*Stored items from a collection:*
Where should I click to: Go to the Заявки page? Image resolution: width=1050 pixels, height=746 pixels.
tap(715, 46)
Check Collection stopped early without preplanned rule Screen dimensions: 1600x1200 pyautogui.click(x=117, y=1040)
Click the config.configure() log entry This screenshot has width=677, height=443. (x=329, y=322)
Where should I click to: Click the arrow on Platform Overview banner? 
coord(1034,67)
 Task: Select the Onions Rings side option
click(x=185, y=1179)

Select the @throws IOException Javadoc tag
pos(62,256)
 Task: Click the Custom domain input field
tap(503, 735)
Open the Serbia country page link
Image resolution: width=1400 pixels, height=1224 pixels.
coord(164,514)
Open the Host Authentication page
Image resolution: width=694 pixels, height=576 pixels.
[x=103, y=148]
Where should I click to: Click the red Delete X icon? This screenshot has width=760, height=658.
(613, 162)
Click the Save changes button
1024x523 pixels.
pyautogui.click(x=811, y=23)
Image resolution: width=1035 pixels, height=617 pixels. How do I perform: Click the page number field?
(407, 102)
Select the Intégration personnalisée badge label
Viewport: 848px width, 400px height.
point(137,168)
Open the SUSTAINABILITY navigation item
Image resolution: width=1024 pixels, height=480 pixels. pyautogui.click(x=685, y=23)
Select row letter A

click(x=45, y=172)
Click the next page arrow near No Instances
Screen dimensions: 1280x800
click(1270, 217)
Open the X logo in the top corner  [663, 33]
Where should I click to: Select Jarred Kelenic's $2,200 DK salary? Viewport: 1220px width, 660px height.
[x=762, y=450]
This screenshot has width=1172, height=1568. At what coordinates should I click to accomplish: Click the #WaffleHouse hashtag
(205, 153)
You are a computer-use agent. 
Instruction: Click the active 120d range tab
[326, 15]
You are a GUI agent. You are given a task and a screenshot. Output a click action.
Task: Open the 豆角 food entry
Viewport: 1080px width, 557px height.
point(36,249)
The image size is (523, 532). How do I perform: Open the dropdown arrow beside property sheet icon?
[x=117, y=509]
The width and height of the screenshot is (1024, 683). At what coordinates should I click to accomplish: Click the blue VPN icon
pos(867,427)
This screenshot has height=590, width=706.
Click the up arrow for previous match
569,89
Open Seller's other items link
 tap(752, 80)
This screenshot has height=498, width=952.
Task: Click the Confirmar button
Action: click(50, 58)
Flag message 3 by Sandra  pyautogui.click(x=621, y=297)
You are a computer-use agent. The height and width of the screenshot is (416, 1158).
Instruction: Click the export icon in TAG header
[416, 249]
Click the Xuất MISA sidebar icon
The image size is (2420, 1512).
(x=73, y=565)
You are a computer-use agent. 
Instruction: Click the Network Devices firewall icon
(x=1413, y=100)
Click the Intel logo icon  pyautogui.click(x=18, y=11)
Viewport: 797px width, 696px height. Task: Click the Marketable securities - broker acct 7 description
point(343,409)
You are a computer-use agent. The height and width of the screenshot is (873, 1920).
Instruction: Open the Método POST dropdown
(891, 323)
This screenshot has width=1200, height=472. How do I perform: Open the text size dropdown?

*PROBLEM STATEMENT:* Restate the data above word for word. Leave nothing out.

*TASK OUTPUT:*
Where should I click to: Go to the Заявки page? Image resolution: width=1050 pixels, height=746 pixels.
tap(715, 46)
Check Collection stopped early without preplanned rule Screen dimensions: 1600x1200 pyautogui.click(x=117, y=1040)
Click the config.configure() log entry This screenshot has width=677, height=443. (x=329, y=322)
Where should I click to: Click the arrow on Platform Overview banner? 
coord(1034,67)
 Task: Select the Onions Rings side option
click(x=185, y=1179)

Select the @throws IOException Javadoc tag
pos(62,256)
 Task: Click the Custom domain input field
tap(503, 735)
Open the Serbia country page link
Image resolution: width=1400 pixels, height=1224 pixels.
coord(164,514)
Open the Host Authentication page
Image resolution: width=694 pixels, height=576 pixels.
[x=103, y=148]
Where should I click to: Click the red Delete X icon? This screenshot has width=760, height=658.
(613, 162)
Click the Save changes button
1024x523 pixels.
pyautogui.click(x=811, y=23)
Image resolution: width=1035 pixels, height=617 pixels. How do I perform: Click the page number field?
(407, 102)
Select the Intégration personnalisée badge label
Viewport: 848px width, 400px height.
point(137,168)
Open the SUSTAINABILITY navigation item
Image resolution: width=1024 pixels, height=480 pixels. pyautogui.click(x=685, y=23)
Select row letter A

click(x=45, y=172)
Click the next page arrow near No Instances
Screen dimensions: 1280x800
click(1270, 217)
Open the X logo in the top corner  [663, 33]
Where should I click to: Select Jarred Kelenic's $2,200 DK salary? Viewport: 1220px width, 660px height.
[x=762, y=450]
This screenshot has width=1172, height=1568. At what coordinates should I click to accomplish: Click the #WaffleHouse hashtag
(205, 153)
You are a computer-use agent. 
Instruction: Click the active 120d range tab
[326, 15]
You are a GUI agent. You are given a task and a screenshot. Output a click action.
Task: Open the 豆角 food entry
Viewport: 1080px width, 557px height.
point(36,249)
The image size is (523, 532). How do I perform: Open the dropdown arrow beside property sheet icon?
[x=117, y=509]
The width and height of the screenshot is (1024, 683). At what coordinates should I click to accomplish: Click the blue VPN icon
pos(867,427)
This screenshot has height=590, width=706.
Click the up arrow for previous match
569,89
Open Seller's other items link
 tap(752, 80)
This screenshot has height=498, width=952.
Task: Click the Confirmar button
Action: click(50, 58)
Flag message 3 by Sandra  pyautogui.click(x=621, y=297)
You are a computer-use agent. The height and width of the screenshot is (416, 1158).
Instruction: Click the export icon in TAG header
[416, 249]
Click the Xuất MISA sidebar icon
The image size is (2420, 1512).
(x=73, y=565)
You are a computer-use agent. 
Instruction: Click the Network Devices firewall icon
(x=1413, y=100)
Click the Intel logo icon  pyautogui.click(x=18, y=11)
Viewport: 797px width, 696px height. Task: Click the Marketable securities - broker acct 7 description
point(343,409)
You are a computer-use agent. The height and width of the screenshot is (873, 1920).
Instruction: Open the Método POST dropdown
(891, 323)
This screenshot has width=1200, height=472. How do I perform: Open the text size dropdown?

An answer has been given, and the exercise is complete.